This past spring we were in Austria filming, just before the project was cut short because of the coronavirus. For this shot I did a simple rodeo 7, which is two horizontal spins, and added a little extra spice by throwing in a double mute grab, which is holding one ski with both hands. It was a super high-speed jump, which I needed to make the 25 meters to the landing. I was lucky to land it first hit. On jumps like this it can be easy to miscalculate. Freeskiers have to become amateur physicists to build the jumps, calculating speed and altitude to landing, as well as the height of the cliffs we jump from and how much time we have to spin—anywhere from 180 to 1440 degrees or more.

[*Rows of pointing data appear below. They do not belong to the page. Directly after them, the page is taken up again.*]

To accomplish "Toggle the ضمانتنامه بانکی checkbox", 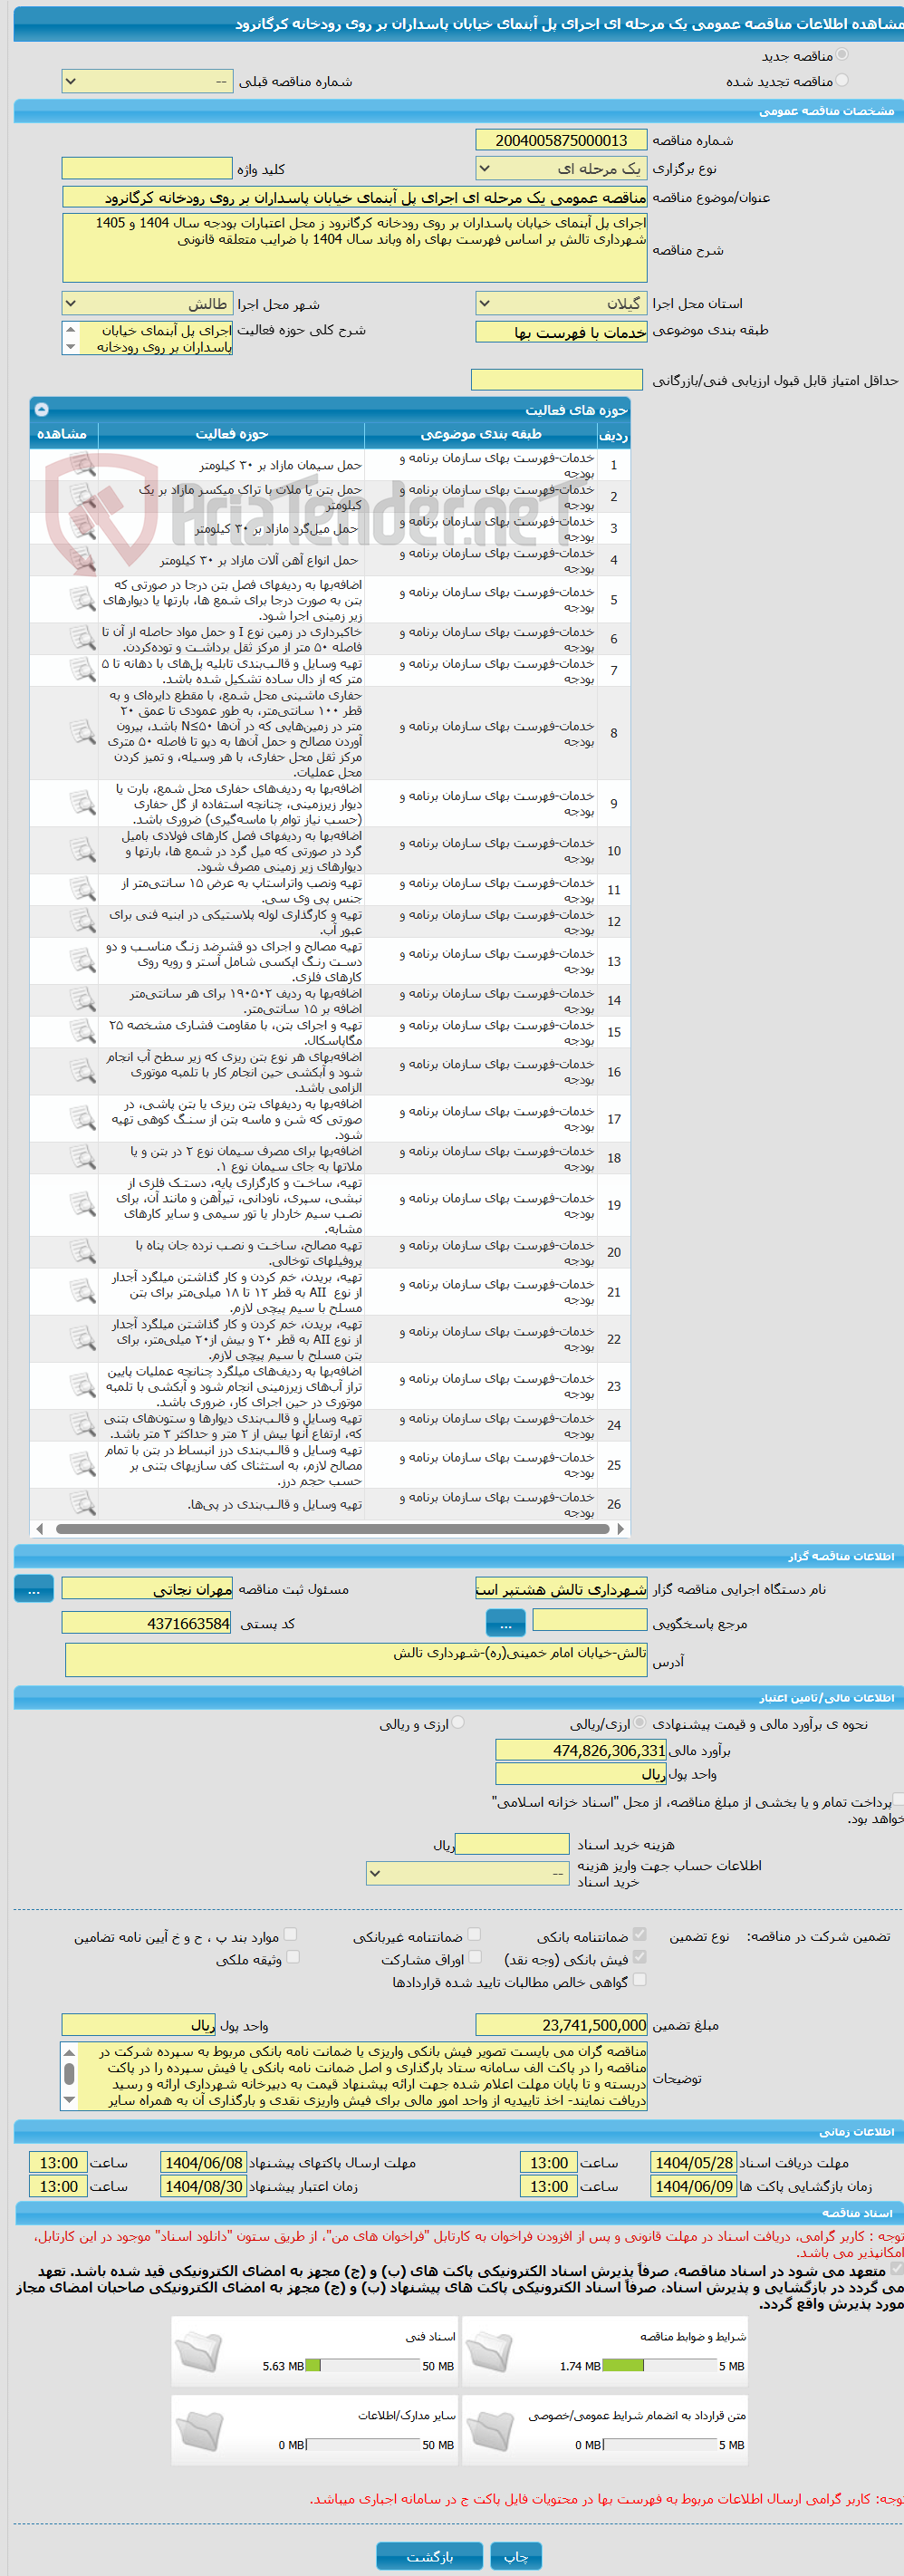I will 640,1935.
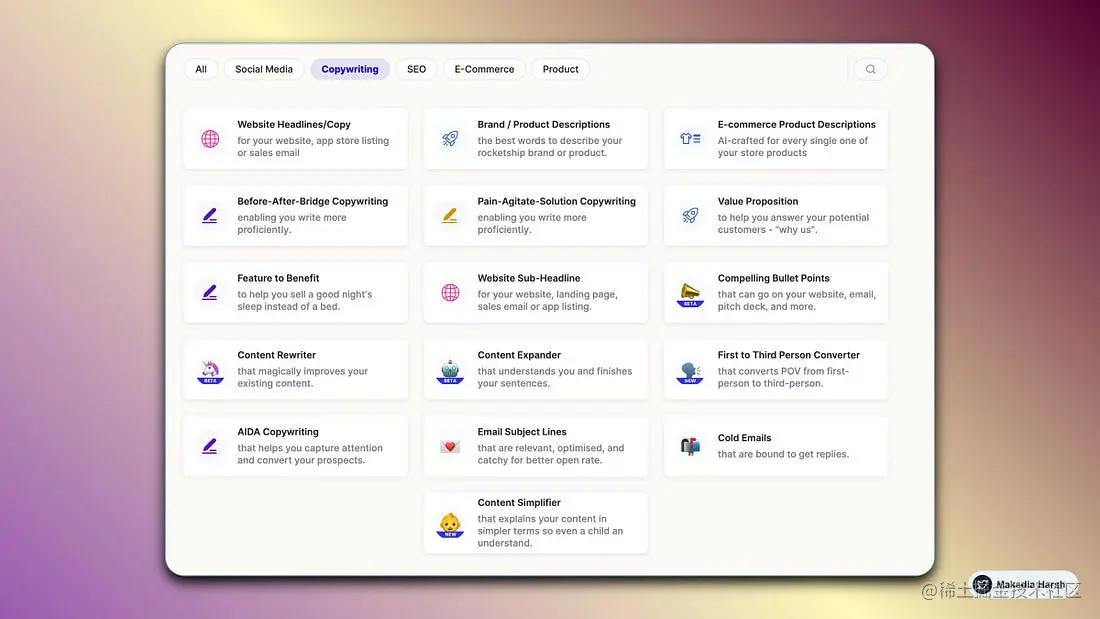Click the yellow pencil icon for Pain-Agitate-Solution Copywriting
The width and height of the screenshot is (1100, 619).
(x=450, y=215)
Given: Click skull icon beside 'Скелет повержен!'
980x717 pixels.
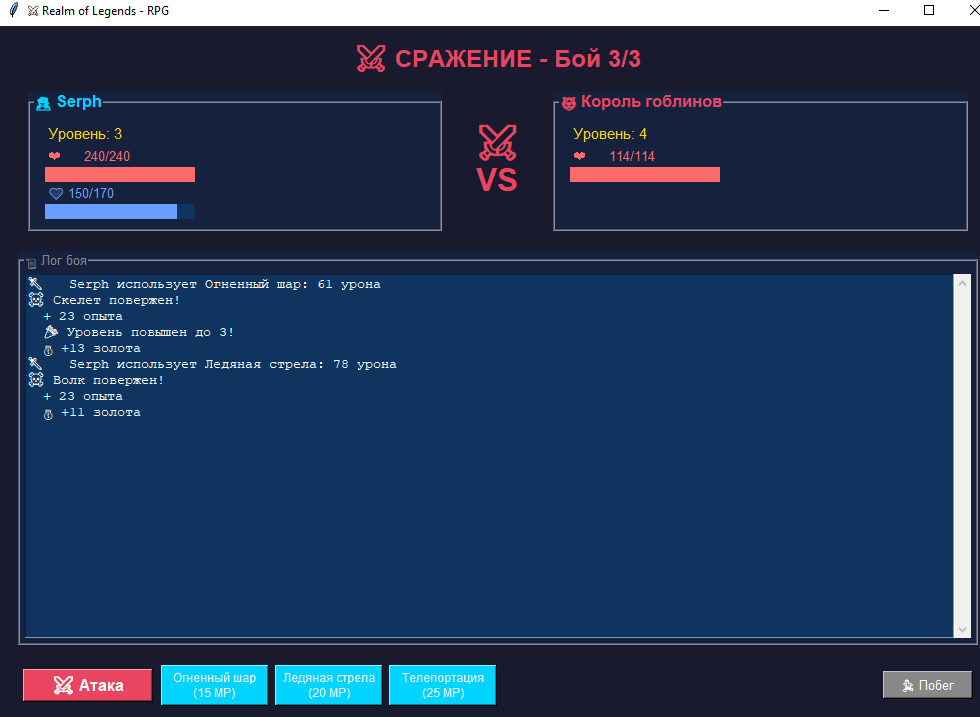Looking at the screenshot, I should pyautogui.click(x=36, y=300).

This past season I helped start Silk Road Freeride, the first competition like it in Kyrgyzstan. About 30 guys and women from Turkey, Bosnia, Kazakhstan and all over joined local Kyrgz to ski their mountains and get to know each other. When you have skiing as a common link, it’s not hard to socialize. It couldn’t have gone better, and I hope I can be part of this event for years to come.
I grew up skiing in New York, with small hills, frostbite-cold winters and absolutely no freeride terrain. But what we did have was a great group of ski friends and motivation to travel out for bigger and better. Couple this with me being the only Muslim professional skier in the whole sport, and you can see where my motivation to spread the love into the Middle East and beyond comes from. Everywhere may not have the fancy ski resorts, but there is extraordinary love for the sport, a great social culture and a great drive for more.